7:22 Car je prends plaisir à la loi de Dieu, selon l`homme intérieur;
7:23 mais je vois dans mes membres une autre loi, qui lutte contre la loi de mon entendement, et qui me rend captif de la loi du péché, qui est dans mes membres.
7:24 Misérable que je suis! Qui me délivrera du corps de cette mort?…
7:25 Grâces soient rendues à Dieu par Jésus Christ notre Seigneur!… Ainsi donc, moi-même, je suis par l`entendement esclave de la loi de Dieu, et je suis par la chair esclave de la loi du péché.
Mais là je veux préciser tout de suite que les Pères de l’Eglise ont entendu ce passage non pas pour les baptisés, mais pour les juifs incrédules et non baptisés. Voilà ce qui dit saint Marc le Moine dans son dialogue sur le baptême :
« Ceux qui les comprennent mal et se trouvent dans l’erreur [de considérer que le péché pousse en nous après le baptême malgré nous, n.n.] gauchissent ainsi le reste des Écritures. Reprends ce chapitre plus haut et tu découvriras que saint Paul ne parle pas de sa situation après le baptême, mais qu’il tient le rôle des Juifs incrédules et non baptisés, pour les persuader que, sans la grâce du Christ donnée au baptême, il est impossible de vaincre le péché. Il dit : ‘Malheureux homme que je suis, qui me délivrera du corps de cette mort ?’ ; et il ajoute : ‘Je rends grâce à Dieu par notre Seigneur Jésus-Christ’ (Rom. 7, 24), parce que ‘la loi este spirituelle, et moi je suis charnel, vendu au péché’ (Rom 7, 14) » (Marc le Moine, Le baptême, 993 A, dans : Marc le Moine, Traités spirituels et théologiques (= Spiritualité orientale, 41), Bellefontaine, 1985, p. 97).
Nous voyons donc déjà que cette « loi spirituelle » est directement liée au baptême. Et effectivement saint Paul lui-même, quelques versets plus loin dit : « En effet, la loi de l’esprit de vie en Jésus Christ m’a affranchi de la loi du péché et de la mort. » (Rom 8, 2).
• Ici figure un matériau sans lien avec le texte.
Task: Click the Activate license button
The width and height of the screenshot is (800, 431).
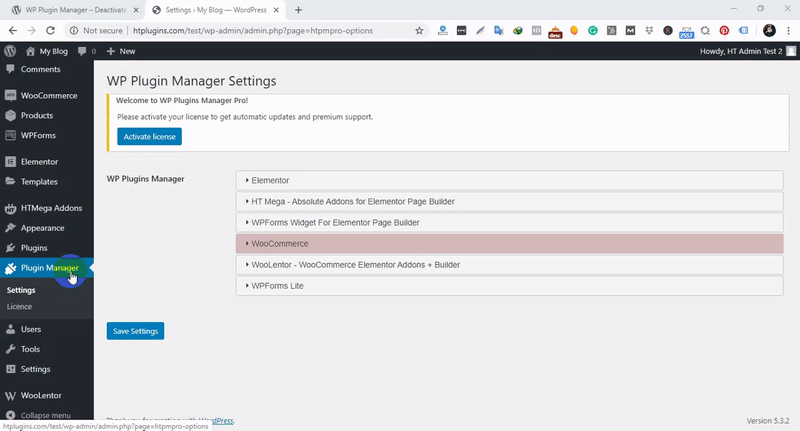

Et avec cela nous y sommes : la loi spirituelle est précisément cette « loi de l’esprit de vie en Jésus Christ », c’est-à-dire la loi du Christ gravée sur le cœur par l’Esprit (Marc le Moine, Le baptême, 993 B, p. 97) au baptême, ou la grâce du Saint-Esprit à l’œuvre dans le cœur du baptisé (Marc le Moine, De ceux qui pensent être justifiés par leurs œuvres, 137. Dans : Marc le Moine, Traités spirituels et théologiques (= Spiritualité orientale, 41), Bellefontaine, 1985, p. 56).
Or, la loi spirituelle est tout simplement la loi du Christ, dont la quintessence est ce qu’Il a dit dans l’évangile selon saint Jean :
13:34 Je vous donne un commandement nouveau: Aimez-vous les uns les autres; comme je vous ai aimés, vous aussi, aimez-vous les uns les autres.
13:35 A ceci tous connaîtront que vous êtes mes disciples, si vous avez de l’amour les uns pour les autres.